在不同组织中，hMAOs的表达水平存在显著差异。例如，在人类神经组织和胃肠道组织中，hMAOs的表达水平较高，而在肝脏、肾脏等其他组织中则相对较低。hMAO-A主要分布在去甲肾上腺素能和多巴胺能神经元中，而hMAO-B则主要分布在血清素能和组胺能神经元以及胶质细胞中。在周围组织中，hMAO-A在胎盘、成纤维细胞、肝脏、肠道和甲状腺中都有分布，而hMAO-B则主要存在于血小板、肝脏、胰岛和肾脏中。了解hMAOs在不同组织中的分布模式对于开发能够特异性靶向某些组织的荧光底物至关重要。此外，hMAOs的表达水平随着年龄增长而增加，且在心脏细胞和神经组织中，MAO-A和MAO-B的表达水平与年龄呈正相关。这一现象为研究hMAOs在衰老和神经退行性疾病中的作用提供了理论基础。

hMAOs的催化机制涉及底物与酶活性位点的相互作用。以苯乙胺为例，hMAOs首先通过芳香残基与底物的正电荷部分相互作用，引导其进入底物结合位点。随后，底物对黄素腺嘌呤二核苷酸（FAD）辅因子进行亲核攻击，导致其质子化。接着，底物的氨基碳原子附近的碳-氢键断裂，释放出一个氢化物等价物，使FAD转化为FADH2。之后，底物转化为不稳定的亚胺离子中间体，最终通过水解反应生成苯乙醛。这一催化过程不仅有助于理解hMAOs的反应机制，也为设计能够模拟这一过程的荧光底物提供了理论依据。

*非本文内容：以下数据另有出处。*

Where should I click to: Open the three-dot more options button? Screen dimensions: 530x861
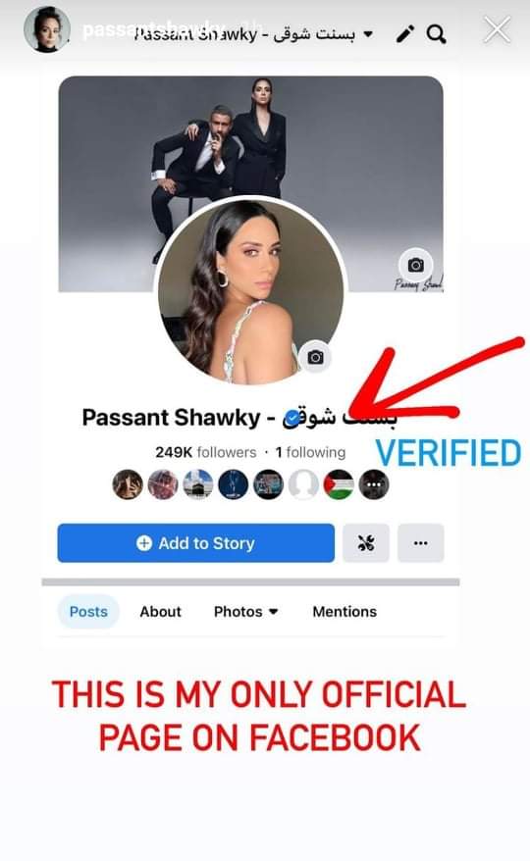(x=421, y=543)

为了实现对hMAOs的荧光检测，科学家们开发了多种类型的荧光底物。其中，第一类底物（Type I）利用荧光染料与hMAOs的识别模式结合，通过氧化和β-消除反应生成荧光产物。这类底物在实验室环境中可以检测hMAOs的活性，但由于其发射波长的限制，难以用于体内和体外成像。为了解决这一问题，研究团队开发了专门针对hMAO-A的荧光底物，如探针3，它使用邻苯二酚作为荧光染料，并通过特定的修饰提高了对hMAO-A和hMAO-B的区分能力。探针3表现出较高的灵敏度，检测限低至2.7 μg/mL，并且在神经母细胞瘤细胞和肝癌细胞中显示出良好的荧光响应特性。

第二类底物（Type II）则依赖于hMAOs对底物氨基部分的氧化反应，生成亚胺离子，随后发生水解反应形成醛类中间体，再通过自环化反应产生荧光产物。这类底物在体内成像方面具有优势，例如探针7，它通过两光子成像技术实现了对hMAO-B的特异性检测，并且能够用于区分肝纤维化小鼠与正常小鼠。探针7的结构设计使其在细胞内能够有效识别hMAO-B，并在活体成像中展现出良好的应用前景。

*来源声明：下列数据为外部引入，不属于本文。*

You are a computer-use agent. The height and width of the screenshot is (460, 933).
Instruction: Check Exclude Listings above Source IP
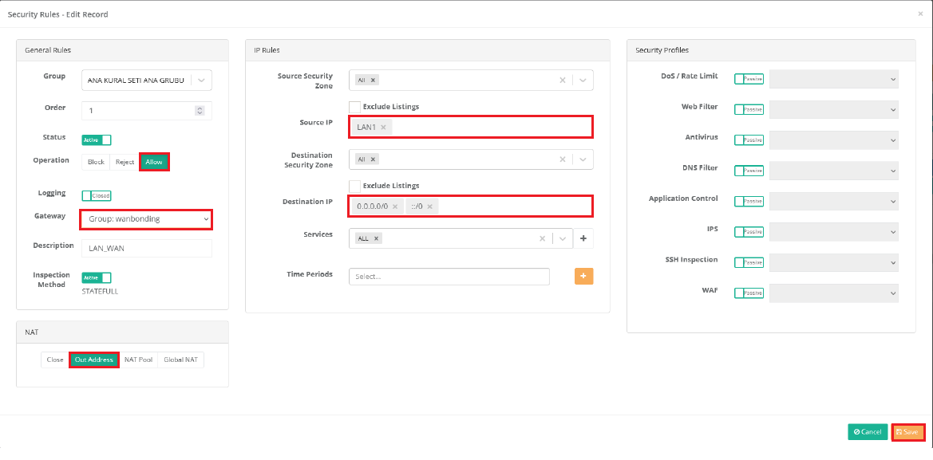click(x=355, y=107)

第三类底物（Type III）以甲基四氢吡啶作为报告基团，其反应机制涉及底物在hMAOs活性位点中的氧化，形成二氢吡啶盐，从而触发荧光信号。这类底物在检测hMAO-B时表现出较高的灵敏度和选择性，但其发射波长较短，限制了其在活体成像中的应用。为了解决这一问题，研究团队设计了探针13，它使用四苯基乙烯（TPE）作为AIE荧光基团，能够有效避免荧光淬灭现象，并在体内成像中展现出良好的性能。

第四类底物（Type IV）则结合了荧光染料和特定的靶向分子，利用分子内部的受限旋转来触发荧光释放。这类底物在检测hMAO-B时表现出较高的灵敏度，例如探针15，它能够用于检测B淋巴细胞中的hMAO-B活性，并且在活体成像中显示出良好的应用潜力。探针16则利用他克莫司作为荧光染料，并结合靶向基团，能够用于研究hMAO-B与衰老过程的关系。

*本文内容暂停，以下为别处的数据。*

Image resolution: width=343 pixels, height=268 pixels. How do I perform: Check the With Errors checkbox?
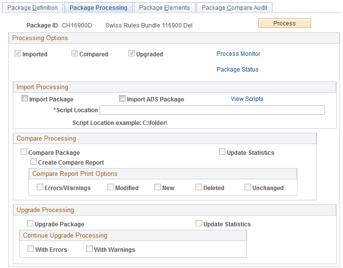(x=31, y=249)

第五类底物（Type V）基于hMAO-A的催化反应，其荧光激活机制涉及底物与FAD的共价结合，从而产生强烈的荧光信号。探针17是一种新型的荧光抑制剂，能够通过共价标记hMAO-A，实现对其活性的实时检测。探针17在检测hMAO-A时表现出较高的灵敏度和特异性，检测限低至1.4 nM，并且能够快速响应，仅需20秒即可完成检测。此外，探针17的两光子特性使其能够用于区分人胶质瘤组织和周围组织中的hMAO-A表达水平。

第六类底物（Type VI）则利用分子内部的受限旋转来触发荧光释放。这类底物在检测hMAO-A和hMAO-B时表现出良好的选择性和灵敏度，例如探针18，它能够通过两光子成像技术快速检测hMAO-A的活性，并且在临床样本中显示出较高的应用价值。探针18的结构设计使其能够在体内环境中保持稳定的荧光信号，同时减少背景干扰，为研究hMAOs在疾病中的作用提供了有力工具。

尽管现有的hMAOs荧光底物在检测性能和应用范围上取得了显著进展，但仍存在一些挑战。例如，大多数荧光底物对hMAO-A表现出更高的选择性，而对hMAO-B的检测能力相对不足。此外，现有的荧光底物主要依赖于荧光成像技术，而生物发光和化学发光底物的应用较少，这可能限制了其在深部组织成像中的潜力。为了进一步提高hMAOs荧光底物的性能，研究者需要开发更多样化的底物类型，并探索不同的荧光机制。同时，结合计算机辅助设计，通过建模和模拟优化底物结构，提高其在复杂生物环境中检测hMAOs活性的准确性和效率。

未来的研究方向包括开发更多针对hMAO-B的荧光底物，以弥补当前对hMAO-A的过度关注。此外，探索基于生物发光和化学发光的底物设计，将有助于在深部组织成像中减少背景干扰。同时，设计能够特异性靶向不同组织的荧光底物，将有助于在疾病早期诊断和手术引导中发挥重要作用。随着技术的不断进步，hMAOs荧光底物的开发将为神经递质代谢研究、疾病诊断和治疗提供新的思路和方法。通过不断优化底物的结构和性能，有望实现对hMAOs活性的高效、精准检测，从而推动相关领域的深入研究和应用发展。